PROMISES have been made from time to time to take all the necessary measures to translate into reality the dream of elementary education for all. But not much has been done beyond this so far. Now that a proposal to make elementary education one of the Fundamental Rights of all children up to the age of 14 years has been approved by the Education Secretaries of the states at their Delhi conference, one hopes the Union Government will come out with a Bill in Parliament soon to achieve this objective on a priority basis.The Secretaries have played their role appreciably by endorsing the idea of a central piece of legislation to make it obligatory on the government to implement this constitutional scheme at the government’s expense so that it does not add to the financial burden of the targeted parents, for whom it would be a Fundamental Duty as the guardians of these children. Obviously, this will require additional fund allocation. The enactment will, therefore, have to be matched by a substantial increase in the budgetary allocation for this most significant social sector. The Education Secretaries want the expenditure on education to be raised to 6 per cent of the gross national product (GNP) over a period of five years. The coming budget will show how sincere the Central Government is in this regard. The BJP, which leads the coalition government, should come out openly on the question of increasing the government’s expenditure as it had promised through its manifesto to bring it to the level of 6 per cent. In the absence of adequate financial support, the goal of eliminating juvenile illiteracy in the first decade of the coming millennium appears impossible to achieve.

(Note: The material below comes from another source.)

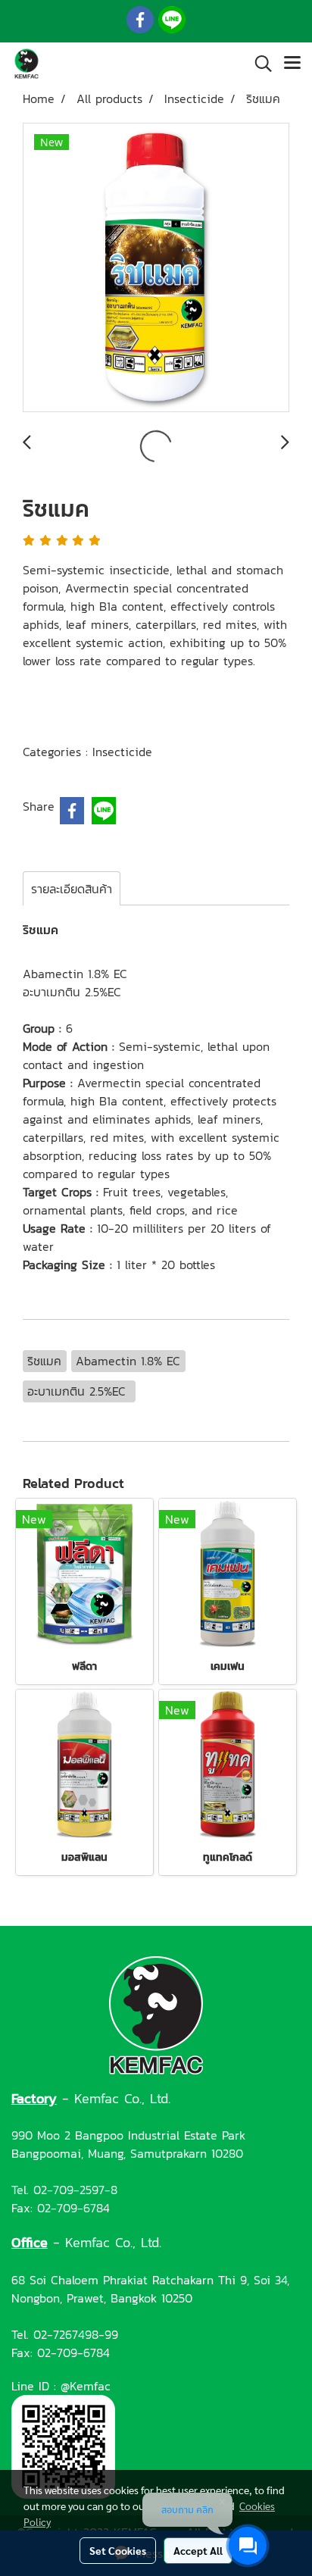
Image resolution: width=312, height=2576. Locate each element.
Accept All (198, 2550)
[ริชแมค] (156, 268)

When Prof Amartya Sen the other day emphasised the point that “elementary education is a prerequisite for the upliftment of men and women” and impressed upon the government to accord financial priority to it, instead of higher education, his appeal did not go well with university dons. But the Nobel laureate had made a significant suggestion. Except for universalising elementary education there is no way to make all sections of society share the fruits of growth. It is shameful that India, perhaps having the world’s largest elementary education system, enters the new millennium with a large army of the illiterate. This is despite the fact that the 1986 National Education Policy was introduced with an inbuilt promise to provide free and compulsory education to all children up to the age of 14 years till the conclusion of the current century. Still 36 per cent of our population is illiterate! The governments at the Centre as well as in the states should act fast to make India free from the scourge of illiteracy, at least among children.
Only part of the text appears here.